Addressing this topic, Newman starts by serving up more of his self-doubt schtick: “I’ve always questioned my charitable impulses. I don’t know how altruistic they really are.” But after getting that out of the way, he comes out with a lovely sentence about the impact that his involvement with dying children has had on him: “Suddenly, here I am, an atheist, a nonmetaphysicalist [sic], who finds himself stuck right in the middle of God.” And then he recalls a conversation he overheard between one of the camp’s counselors and an 8-year-old boy whose shattered immune system will soon take him down. “The kid,” Paul recounts, 

said he didn’t really know much about God, but he did know about the big bang theory, and he understood that there was incredible energy expended in that concept and likened it to an atomic blast. The kid said he understood, though, that you couldn’t get more energy out of anything than had been put in to create it. 

“Well,” the counselor said, “I think I get back more energy from the camp than I put into it.”

The eight-year-old kid looked back at the counselor and said: “Well, you see, maybe that’s what God is.”   
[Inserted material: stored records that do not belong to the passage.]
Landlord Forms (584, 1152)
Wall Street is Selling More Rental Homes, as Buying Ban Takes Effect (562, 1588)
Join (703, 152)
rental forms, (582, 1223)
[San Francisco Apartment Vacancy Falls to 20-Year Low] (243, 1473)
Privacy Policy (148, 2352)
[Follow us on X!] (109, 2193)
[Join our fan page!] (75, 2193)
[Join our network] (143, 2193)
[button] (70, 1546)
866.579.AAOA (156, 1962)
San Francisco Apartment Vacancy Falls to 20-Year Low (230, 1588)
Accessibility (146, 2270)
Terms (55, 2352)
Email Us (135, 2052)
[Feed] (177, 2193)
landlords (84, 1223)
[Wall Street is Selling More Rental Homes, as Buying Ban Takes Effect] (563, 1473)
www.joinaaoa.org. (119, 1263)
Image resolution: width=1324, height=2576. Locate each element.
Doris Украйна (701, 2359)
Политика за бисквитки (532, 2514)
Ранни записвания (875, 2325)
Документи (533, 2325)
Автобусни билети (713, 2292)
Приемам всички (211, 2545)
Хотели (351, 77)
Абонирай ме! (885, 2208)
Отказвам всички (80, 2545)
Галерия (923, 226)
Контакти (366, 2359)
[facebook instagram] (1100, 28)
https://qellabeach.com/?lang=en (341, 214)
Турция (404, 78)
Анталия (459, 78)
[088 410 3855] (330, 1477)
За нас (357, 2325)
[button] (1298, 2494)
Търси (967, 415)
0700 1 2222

It’s the best sentence in the book. And it’s not by Newman or by any of his marquee-name sidebar commentators — John Huston, Karl Malden, Elia Kazan, Richard Brooks — but straight out of the mouth of an obscure, dying 8-year-old child. Which may be a lesson (Matthew 20:16) for those of us who are so besotted by movie stars as to be capable of rushing up to them and, unbidden, kiss them on the lips, as if to say “My Lord and my God!”